* _PROBLEM SET_:
**1.** List every publication or website that the article on gun violence and anti-anxiety drugs names as a source of reporting, research, or information.
**2.** According to the article on gun violence and anti-anxiety drugs, how many pills a day was Paddock supposed to take?
**3.** Duplicate the part of the article on gun violence and anti-anxiety drugs starting at "A 2015 study" and ending at "were on benzodiazepines.".

== PASSAGE FOR REVIEW

October 4, 2017

The gun violence factor we don't discuss

While mental drugs like anti-depressants help a great number of people, it is also true that they show up as having been used prior to a large number of violence cases. Because the media doesn't want to challenge the drug industry, this issue tends to be ignored. It is admittedly complex - what if 98% of users are helped but 2% turn violent? But its complexity doesn't mean the issue shouldn't be up for discussion.


Las Vegas Review Journal - Stephen Paddock, who killed at least 58 people and wounded hundreds more in Las Vegas on Sunday with high-powered rifles, was prescribed an anti-anxiety drug in June that can lead to aggressive behavior, the Las Vegas Review-Journal has learned.

Paddock purchased the drug — its brand name is Valium — without insurance at a Walgreens store in Reno on the same day it was prescribed. He was supposed to take one pill a day.

Diazepam is a sedative-hypnotic drug in the class of drugs known as benzodiazepines, which studies have shown can trigger aggressive behavior. Chronic use or abuse of sedatives such as diazepam can also trigger psychotic experiences, according to drugabuse.com.

‘“If somebody has an underlying aggression problem and you sedate them with that drug, they can become aggressive,” said Dr. Mel Pohl, chief medical officer of the Las Vegas Recovery Center. “It can disinhibit an underlying emotional state. … It is much like what happens when you give alcohol to some people … they become aggressive instead of going to sleep.”

Pohl, who spoke to the Review-Journal from the Netherlands, said the effects of the drug also can be magnified by alcohol.

A 2015 study published in World Psychiatry of 960 Finnish adults and teens convicted of homicide showed that their odds of killing were 45 percent higher during time periods when they were on benzodiazepines.

A year earlier, the Australian and New Zealand Journal of Psychiatry published a study titled, “Benzodiazepine Use and Aggressive Behavior.” The authors wrote: “It appears that benzodiazepine use is moderately associated with subsequent aggressive behavior.”

====
== RECORD EXCERPTS

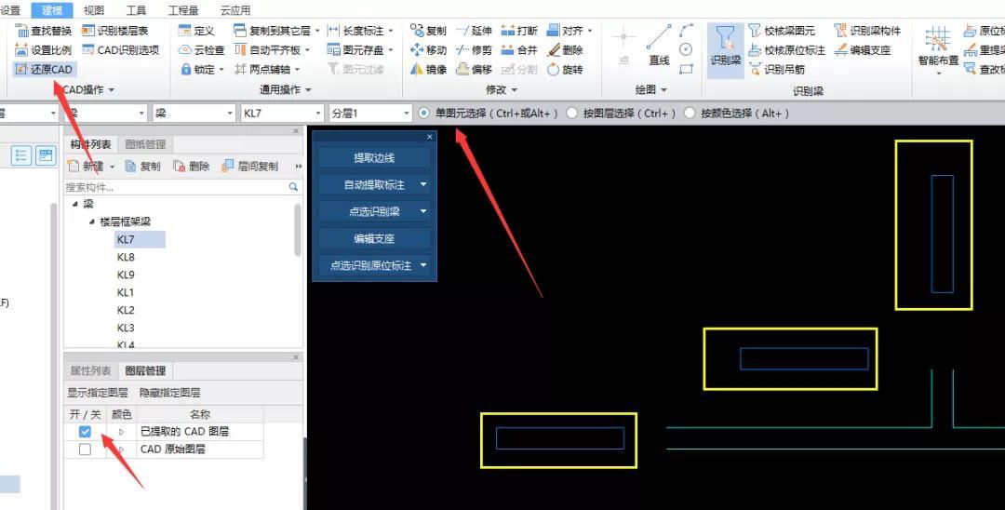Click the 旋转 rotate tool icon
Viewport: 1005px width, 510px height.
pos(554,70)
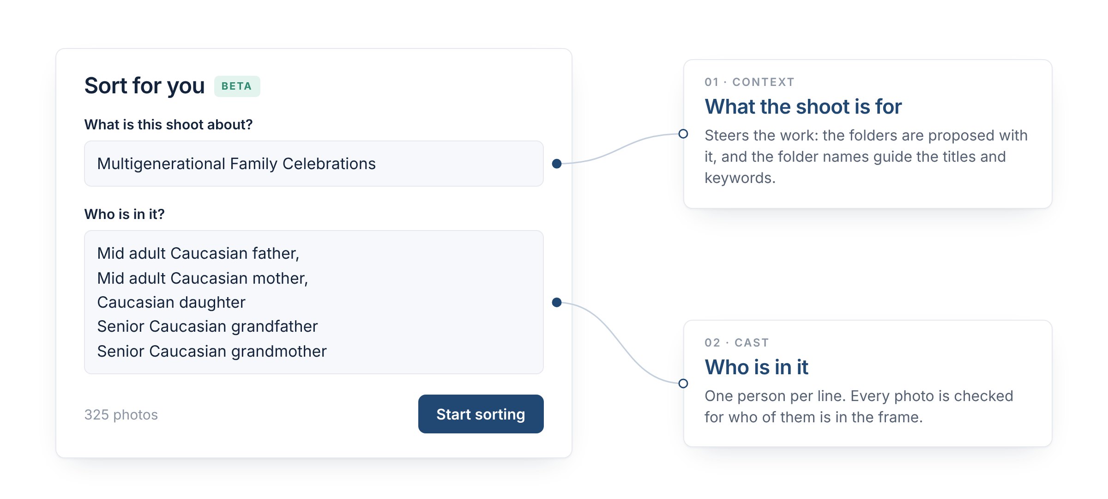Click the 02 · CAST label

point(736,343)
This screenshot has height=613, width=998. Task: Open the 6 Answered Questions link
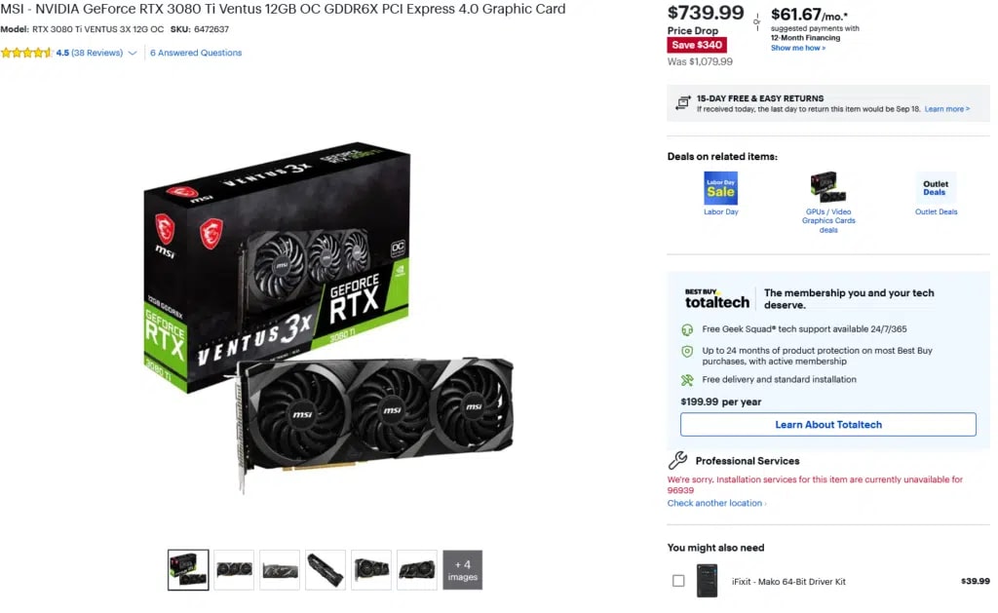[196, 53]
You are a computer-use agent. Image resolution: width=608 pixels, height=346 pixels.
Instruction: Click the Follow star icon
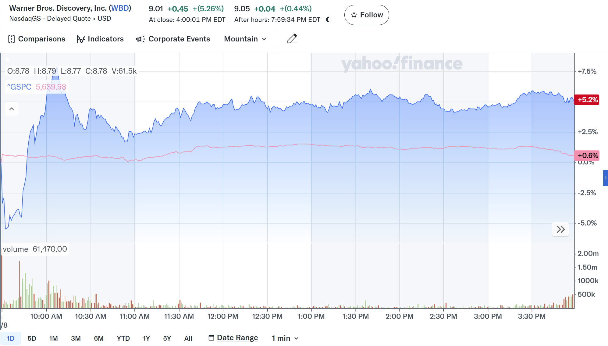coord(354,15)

====
== RECORD EXCERPTS

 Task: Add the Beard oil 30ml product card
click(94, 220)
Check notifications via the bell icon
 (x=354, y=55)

====
== RECORD EXCERPTS

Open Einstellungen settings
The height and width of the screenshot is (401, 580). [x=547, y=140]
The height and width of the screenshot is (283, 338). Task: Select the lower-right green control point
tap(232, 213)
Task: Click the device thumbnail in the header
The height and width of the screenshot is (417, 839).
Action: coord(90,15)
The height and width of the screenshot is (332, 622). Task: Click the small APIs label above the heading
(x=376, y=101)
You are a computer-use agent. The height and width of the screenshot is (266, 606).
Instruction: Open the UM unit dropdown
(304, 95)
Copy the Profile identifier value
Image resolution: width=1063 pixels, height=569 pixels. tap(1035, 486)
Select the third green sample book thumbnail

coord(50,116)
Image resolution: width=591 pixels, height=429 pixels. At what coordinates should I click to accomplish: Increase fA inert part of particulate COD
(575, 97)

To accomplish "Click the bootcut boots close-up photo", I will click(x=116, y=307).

====

* _LIST OF SOLUTIONS_:
**1.**
- Las Vegas Review-Journal
- drugabuse.com
- World Psychiatry
- Australian and New Zealand Journal of Psychiatry

**2.** One pill a day.

**3.**
A 2015 study published in World Psychiatry of 960 Finnish adults and teens convicted of homicide showed that their odds of killing were 45 percent higher during time periods when they were on benzodiazepines.